Saved data entries —
========================================================================

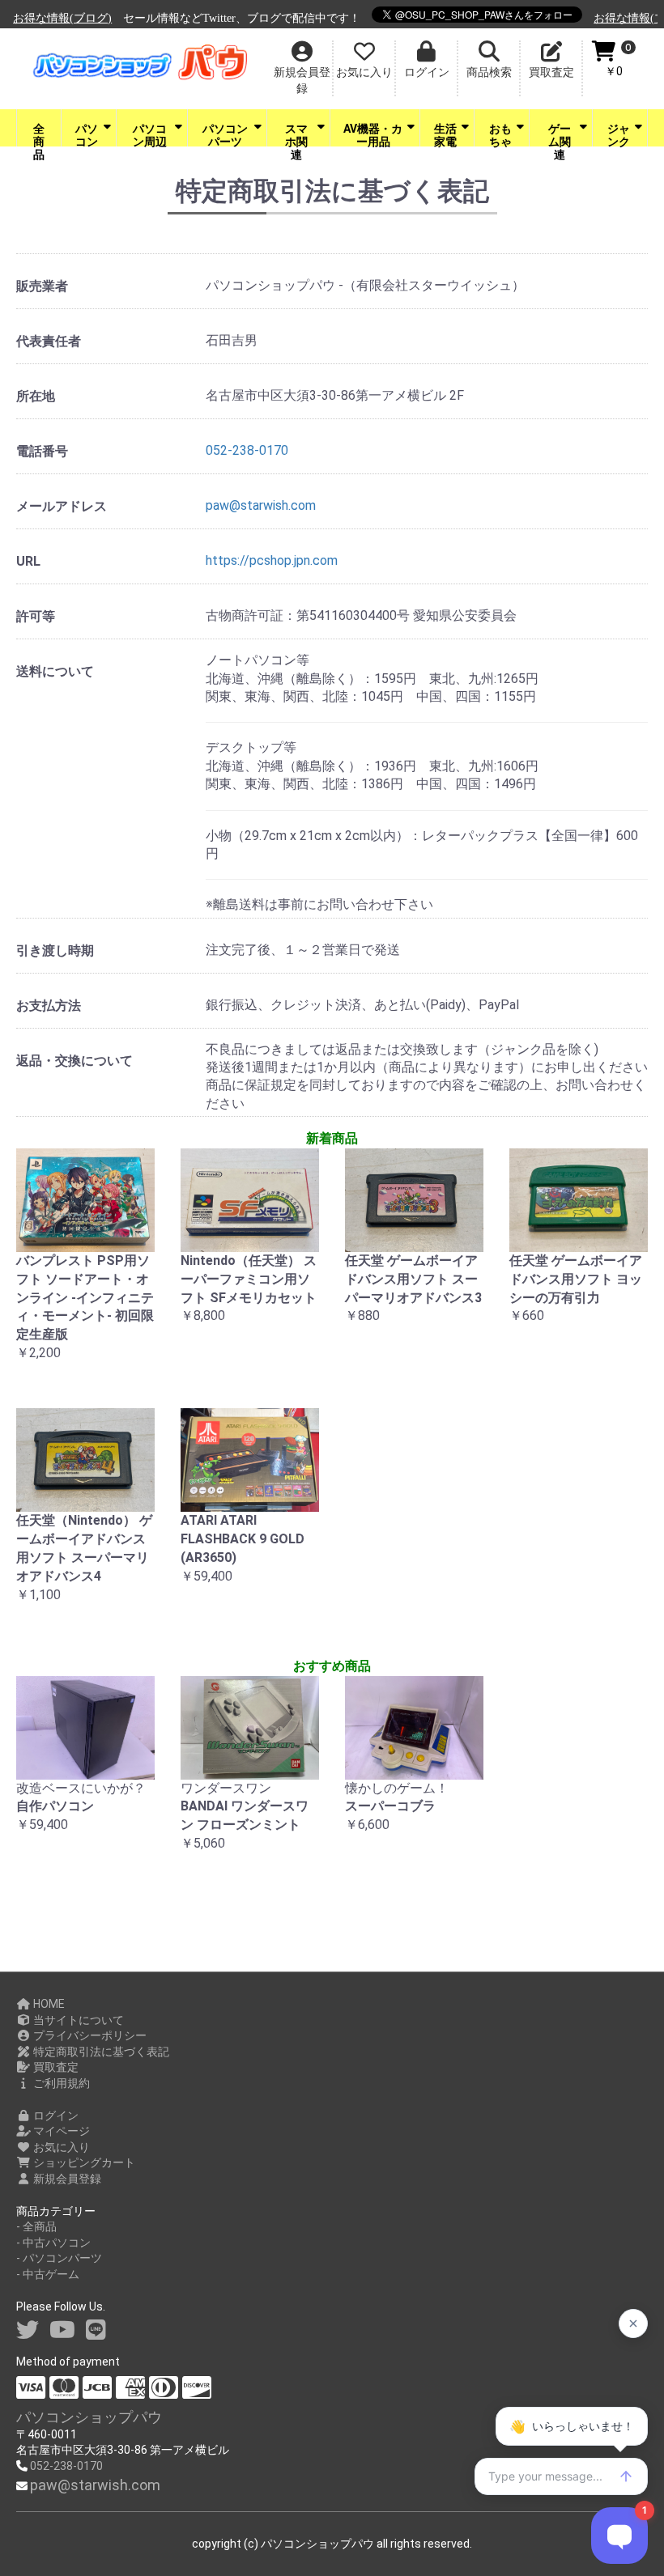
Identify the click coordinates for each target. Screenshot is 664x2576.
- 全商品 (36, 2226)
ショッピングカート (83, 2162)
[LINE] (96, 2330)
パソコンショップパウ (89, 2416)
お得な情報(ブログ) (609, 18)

========================================================================

EXERCISE — Before you finish, make sure every line above has been repeated exactly and no picture remains in the copy.

RESULT FOR THIS TASK —
Identify the click coordinates for each target. Screenshot is 664x2576.
- 全商品 (36, 2226)
ショッピングカート (83, 2162)
[LINE] (96, 2330)
パソコンショップパウ (89, 2416)
お得な情報(ブログ) (609, 18)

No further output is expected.